Thursday, December 6, 2012

Can we all be introverts?

So I see that the Goodreads winner in non-fiction is Quiet: The Power of Introverts in a World That Can't Stop Talking, by Susan Cain. I haven't read it, but it's now on my "want to read" list (meaning I'm now using Goodreads, so if you want to add me, feel free). Two things about this, however, make me wonder if introversion has become a "thing": the fact that among the examples mentioned in the book's blurb are a "high octane public speaker" and a "record-breaking salesman," and the fact that this is the non-fiction winner of the 2012 Goodreads Choice Awards.

Far be it from me to tell anyone that they can't be an introvert-- I have a general reluctance to tell someone that they're not what they say they are, up to the point of refusing to tell a fish that he's not a monkey if he's willing to wear the ears and tail. And, obviously, I haven't yet read this book so I don't know the stories of the people mentioned in this blurb. But to me, being an introvert doesn't mean you need to "recharge in solitude" after giving your talks, high octane or otherwise-- it means not being able to give them in the first place. Needing to recharge in solitude after (or before) a normal day at work. Putting off interactions that involve talking on the phone or meeting with strangers. That kind of thing. Maybe that's just a more extreme kind of introversion, and time to yourself after a public performance really is a weird thing that most people, most non-introverts, don't need.

Is it surprising that a book on introverts would be among the most popular on Goodreads? Not at all. A lot of extroverts, after all, simply don't read. They're too busy socializing to focus on more than a text or a Facebook update. A book is the perfect thing to be about introverts, when you think about it-- a TV show about extroverts is more fitting, but really, every TV show is about extroverts. Except, okay, Hoarders.

But are all or most voracious readers, Goodreaders even, introverts? I doubt it. And I doubt that all of those who aren't nevertheless have a strong academic interest in the topic, though some of them almost certainly do. So I suspect a bit of introvert...sympathy is going on. I'm not going to call it envy, because a strong aversion to attention from others isn't an enviable thing, considering how much "Look at me"-ing is involved in life as a person (as opposed to, say, a tiger. Hunt by yourself, sleep by yourself, meet another tiger for temporary shenanigans, and then go back to being by yourself, maybe to raise some cubs which popped out of you mysteriously. By yourself). and self-checkout lanes are godsends to the introvert, but life is still full of minor performances like parties and major ones like job interviews and presentations. And introverts-- as I understand them, anyway-- are not performers.

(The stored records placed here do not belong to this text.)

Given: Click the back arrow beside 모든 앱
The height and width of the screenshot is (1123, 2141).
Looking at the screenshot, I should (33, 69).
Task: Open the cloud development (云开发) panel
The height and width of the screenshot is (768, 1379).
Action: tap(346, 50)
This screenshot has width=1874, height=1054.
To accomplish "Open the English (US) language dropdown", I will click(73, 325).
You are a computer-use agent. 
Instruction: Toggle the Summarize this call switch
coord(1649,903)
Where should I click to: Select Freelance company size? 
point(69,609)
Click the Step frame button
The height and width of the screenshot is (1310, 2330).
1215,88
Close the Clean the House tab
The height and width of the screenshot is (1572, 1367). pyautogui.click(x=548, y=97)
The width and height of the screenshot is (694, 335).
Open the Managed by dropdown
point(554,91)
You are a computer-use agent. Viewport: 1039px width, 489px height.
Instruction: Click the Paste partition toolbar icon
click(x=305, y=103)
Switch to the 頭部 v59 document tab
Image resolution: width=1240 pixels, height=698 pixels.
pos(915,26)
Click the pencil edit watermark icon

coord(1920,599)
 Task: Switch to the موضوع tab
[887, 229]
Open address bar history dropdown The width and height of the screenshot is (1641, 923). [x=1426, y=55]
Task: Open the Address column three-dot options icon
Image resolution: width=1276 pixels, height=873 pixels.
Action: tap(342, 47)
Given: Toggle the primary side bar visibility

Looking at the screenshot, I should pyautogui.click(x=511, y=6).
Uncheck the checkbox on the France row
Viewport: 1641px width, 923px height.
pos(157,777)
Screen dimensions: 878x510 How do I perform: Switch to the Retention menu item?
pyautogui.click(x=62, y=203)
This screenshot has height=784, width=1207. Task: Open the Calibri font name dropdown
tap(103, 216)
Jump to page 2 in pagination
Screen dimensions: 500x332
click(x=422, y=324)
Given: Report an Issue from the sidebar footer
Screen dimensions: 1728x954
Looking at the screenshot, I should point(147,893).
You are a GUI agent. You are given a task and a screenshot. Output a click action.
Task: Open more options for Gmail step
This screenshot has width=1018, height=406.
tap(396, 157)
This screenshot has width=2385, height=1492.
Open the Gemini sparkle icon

But you know what? It's okay to not like performing. It's also okay to not like performing sometimes, or not like it very much, when you're just not in the mood. It's okay to hate small talk, find fellow patrons at the cinema who yell at the screen annoying rather than endearing, and not understand why people on reality shows tend to go WOOOO so much. That probably doesn't make you an introvert, but it doesn't matter. The introverts' table is, I think, by definition not the cool kids' table. Come sit there with me and have a beer.  We can have a good chat. Quietly.


  1. I think there is a misconception that introversion is synonymous with shyness, which isn't always the case. Introversion and extraversion are concepts that are pretty decently accepted in the psychological community, although not really understood. In more pop-psychology circles, shyness and introversion (and also gregariousness and extraversion) tend to get conflated.

    I remember reading a study that showed that introverts had a higher level of brain activity with less stimulus when compared with extraverts. I do believe that there is a neurological difference between the two.

    I think that social factors can be an indicator of one or the other, but they are not sufficient. I would also hesitate to call someone with a knack for "high octane public speaking" and introvert, but I would not exclude the possibility. Likewise, a non-social extravert is also very possible.

    The difference would be where one would instinctively choose to go for information. Introverts can engage more deeply with internal information. They tend to get little pieces of the outer world and hoard them inside picking through every little piece until there is nothing left, because leaving their home is exhausting. This is tends to be undervalued by society, so I think the internet errs on being too introvert friendly (or extravert unfriendly). Contrast with extraversion in which one would feel stifled or underwhelmed without going out and seeking more information. Depth or breadth. (Extraversion should not be stigmatized with the loaded word "shallow" as it is not correct and this only describes an inclination rather than an ability)

  2. Excellent comment, ooki, thank you. I really like the "depth or breadth" characterization.

  3. I think the author of the book would say that you're conflating introversion with social anxiety. Of course it depends on how you're defining your terms, but if you read the book I think you'll see that the way she defines introversion isn't mutually exclusive with enjoyment (or simple tolerance) of performance, social situations, or interacting with strangers.

    Speaking personally, I actually found it really powerful to be able to tease apart my social anxiety from my introversion and not let one define the other. Working on my social anxiety didn't mean trying to dismantle my introversion. The introversion is perfectly healthy, while the anxiety actually is an obstacle in my life.